Rz. 12
Endet das Scheidungsverfahren vor dem Erbfall ohne Scheidungsbeschluss, kommt § 1933 BGB nicht zum Zuge. Dabei ist es unerheblich, ob eine Antragsrücknahme erfolgt ist oder der Antrag rechtskräftig abgewiesen wurde. Irrelevant ist die bloße Möglichkeit der Rücknahme. Wurde eine Zustimmung bereits erklärt, verliert diese, wenn der Antragsteller seinen Scheidungsantrag zurücknimmt, ihre Wirkung. Die Rechtsfolgen des § 1933 BGB treten hingegen ein, wenn eine nicht rechtskräftige Abweisung bzw. wenn ein nicht rechtskräftiger Ausspruch der Scheidung erfolgt und es dem Erblasser aufgrund seines Todes nicht mehr möglich war, Rechtsmittel einzulegen. Nach einer Mindermeinung soll hingegen § 1933 BGB im Falle nicht rechtskräftiger Entscheidung keine Anwendung finden, denn es sei der Wille des Erblassers, die Auflösung der Ehe herbeizuführen, und dieser Wille sei nicht durch Erklärung im Verfahren kundgetan worden, sondern der Schluss werde vielmehr aus dem Vorverfahren gezogen. Dieser Mindermeinung kann jedoch nicht gefolgt werden. Solange die Entscheidung nicht rechtskräftig ist, konnte der Erblasser noch Rechtsmittel einlegen. Damit wirkt die Antragstellung (Klageerhebung) durch den Erblasser fort. Die ergangene Entscheidung stellt keinen ihm zurechenbaren actus contrarius dar.

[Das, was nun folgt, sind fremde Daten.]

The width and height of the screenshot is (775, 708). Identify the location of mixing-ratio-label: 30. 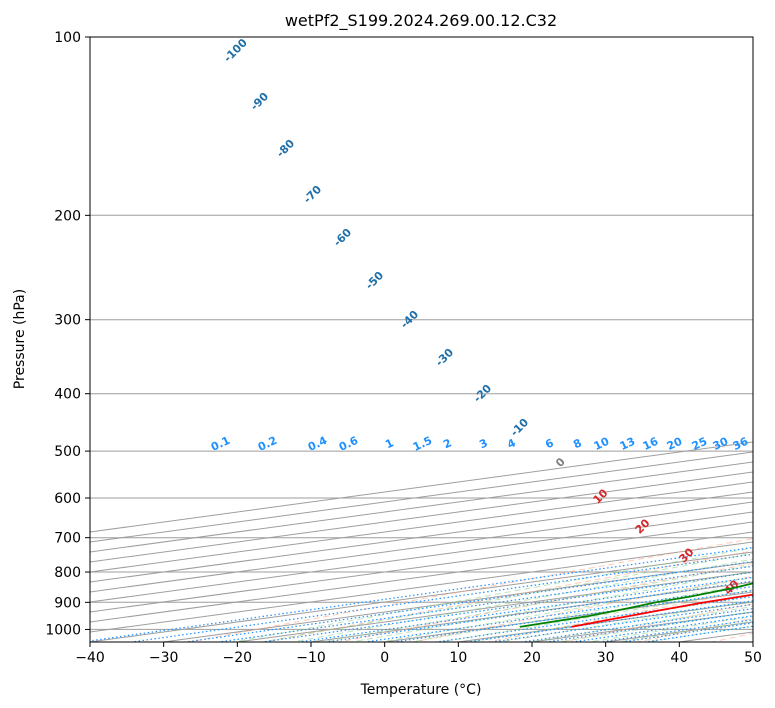
(721, 444).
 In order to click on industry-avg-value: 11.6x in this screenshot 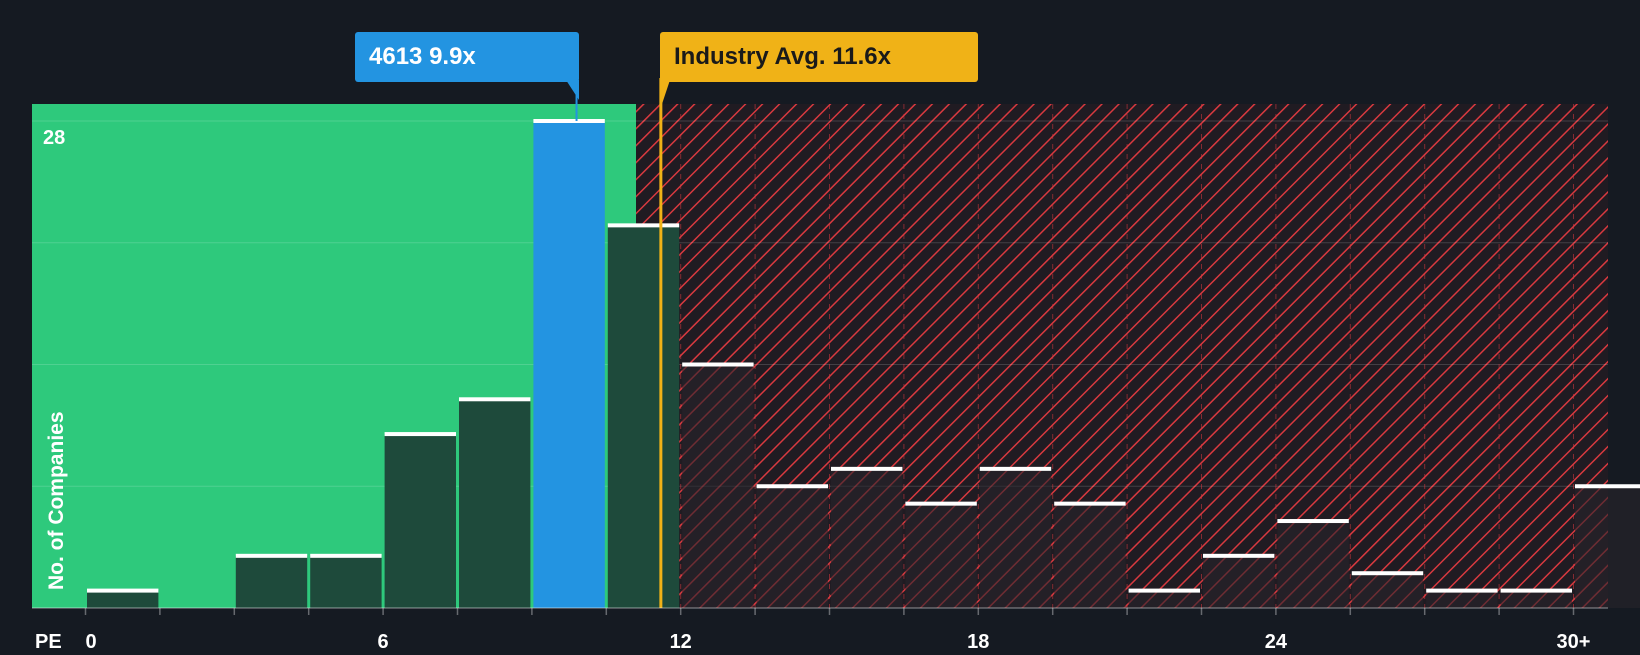, I will do `click(862, 56)`.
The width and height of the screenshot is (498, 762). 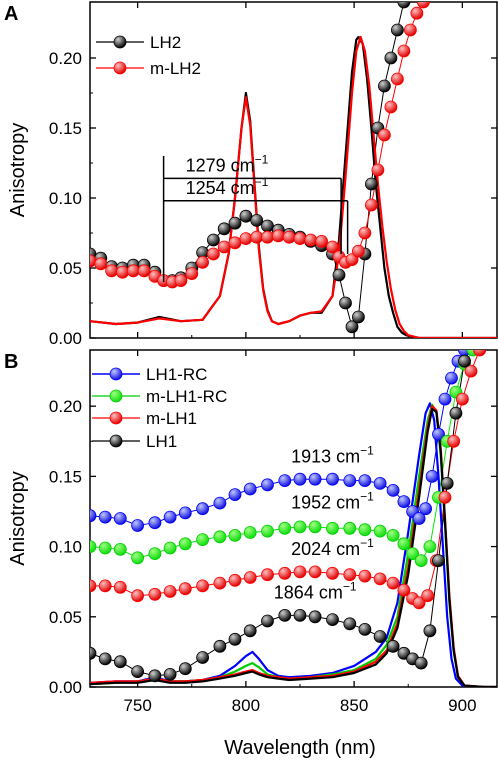 What do you see at coordinates (160, 408) in the screenshot?
I see `legend: LH1-RC m-LH1-RC m-LH1 LH1` at bounding box center [160, 408].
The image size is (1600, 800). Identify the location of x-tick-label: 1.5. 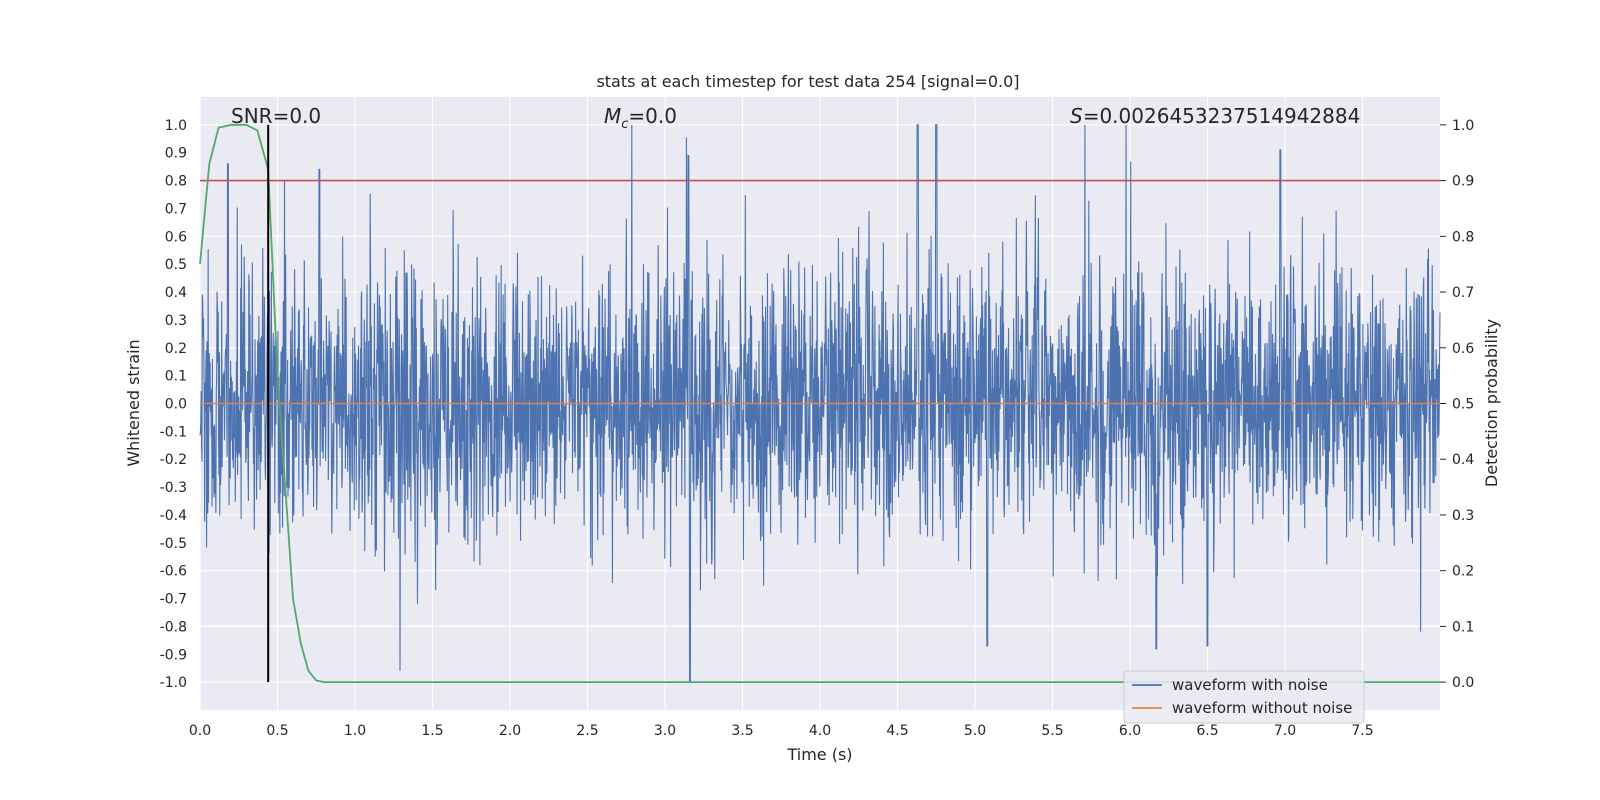
(432, 731).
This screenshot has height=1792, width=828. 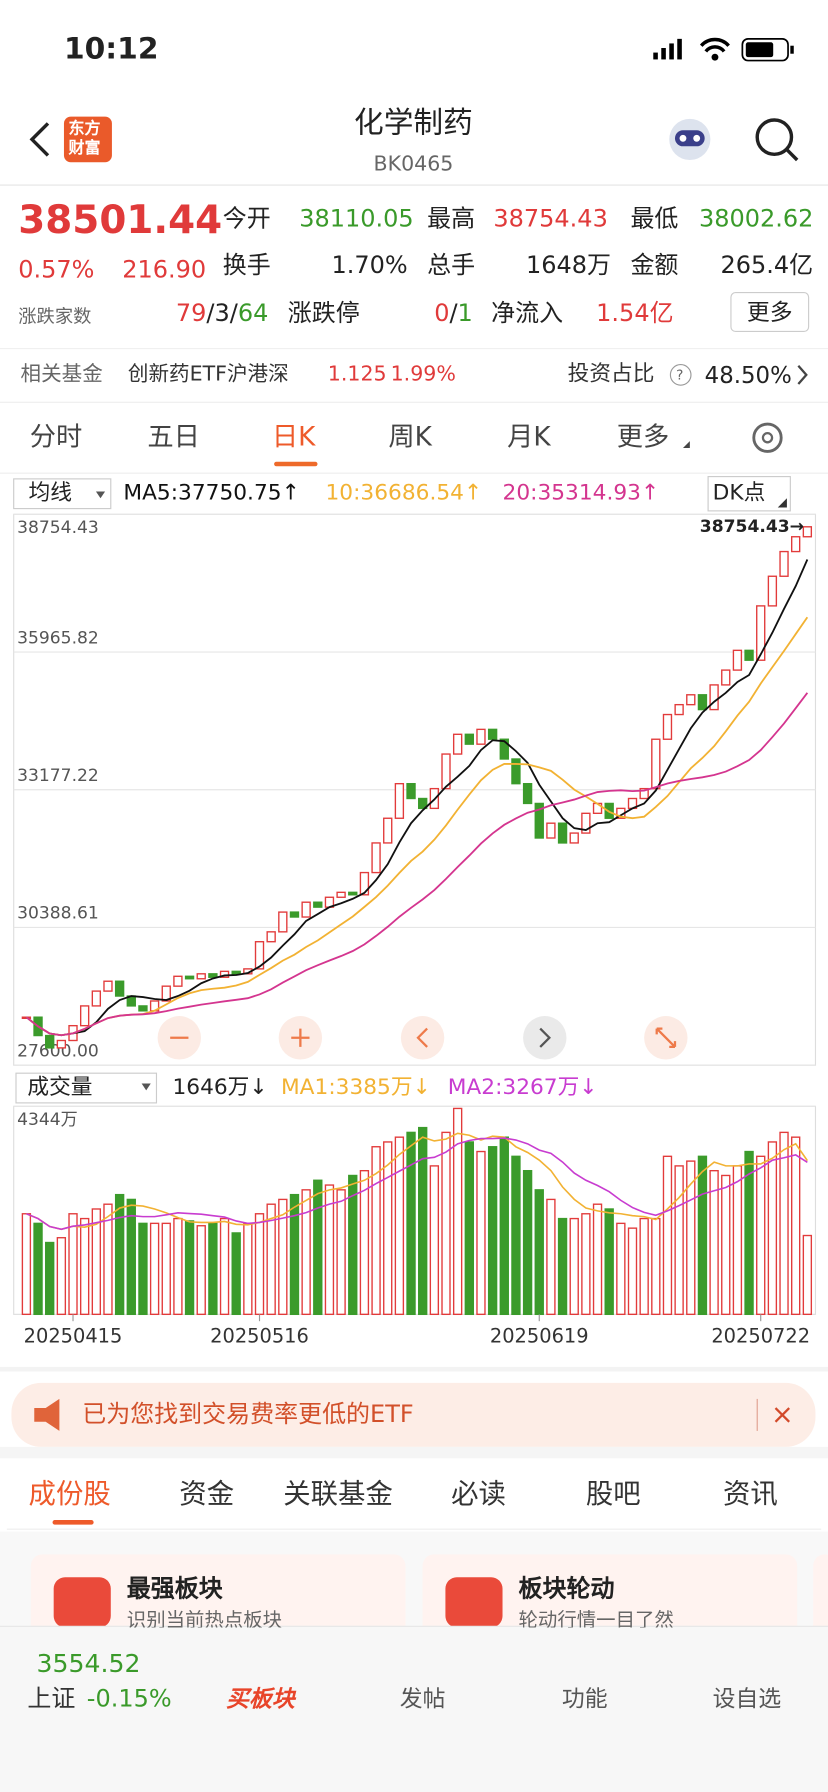 What do you see at coordinates (60, 1087) in the screenshot?
I see `volume-selector: 成交量` at bounding box center [60, 1087].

Die Rechtsfolge des § 1933 BGB, d.h. der Ausschluss des Ehegattenerbrechts, greift ein, sofern der Erblasser Rechtsmittel gegen ein abweisendes Urteil eingelegt hat bzw. wenn er mit seinem Scheidungsantrag obsiegt hat, jedoch vor Eintritt der Rechtskraft verstorben ist.
Rz. 13
Wurde das Scheidungsverfahren ausgesetzt bzw. ein Aussetzungsantrag gestellt, greift § 1933 BGB ein. Dies gilt auch für eine rein abstrakt mögliche Versöhnung.
Wird das Scheidungsverfahren nicht weiter betrieben, wird die Rechtshängigkeit hierdurch nicht beseitigt. Betreibt der Erblasser ein eingeleitetes Verfahren über einen langen Zeitraum hinweg nicht weiter, so ist dieses Verhalten einer Klagerücknahme gleichzustellen. Das längere Nichtbetreiben gilt als Ausdruck der endgültigen Aufgabe des Scheidungswillens mit der Folge, dass die Vorschrift des § 1933 BGB nicht anwendbar ist. Als endgültige Aufgabe des Scheidungswillens ist es zu verstehen, wenn das Scheidungsverfahren 21 Jahre nicht betrieben wird. § 1933 BGB findet dann keine Anwendung.
Rz. 14
Als Todeszeitpunkt gilt im Erbrecht der Eintritt des Gesamthirntodes. Nimmt der Ehegatte des Erblassers seinen begründeten Scheidungsantrag, dem der Erblasser zugestimmt hat, vor Eintritt des Herz- und Kreislaufstillstandes, aber nach Eintritt des Gehirntodes beim Erblasser zurück, so hat dies auf die Anwendbarkeit des S. 1 keinen Einfluss mehr.
Rz. 15
Wird ein Scheidungsantrag vor dem Erbfall zurückgenommen, bedeutet dies die Beseitigung der Wirkungen des § 1933 BGB. Der Rechtsstreit ist als nicht anhängig geworden anzusehen. Auch eine Zustimmung verliert in diesem Falle ihre Wirkung. Wird ein Scheidungsantrag erst nach dem Erbfall zurückgenommen, hat dies auf die Anwendbarkeit von § 1933 BGB keinen Einfluss mehr. Nimmt ein Bevollmächtigter aufgrund einer über den Tod hinausgehenden Vollmacht den Scheidungsantrag nach dem Tod des Erblassers zurück, ist dies ebenfalls bedeutungslos. Nimmt der andere Ehegatte seinen Scheidungsantrag nach Eintritt des Erbfalls zurück, wird hierdurch die an die Zustimmung des anderen Ehegatten geknüpfte Wirkung des § 1933 BGB nicht beseitigt. Das Erbrecht des überlebenden Ehegatten ist ausgeschlossen.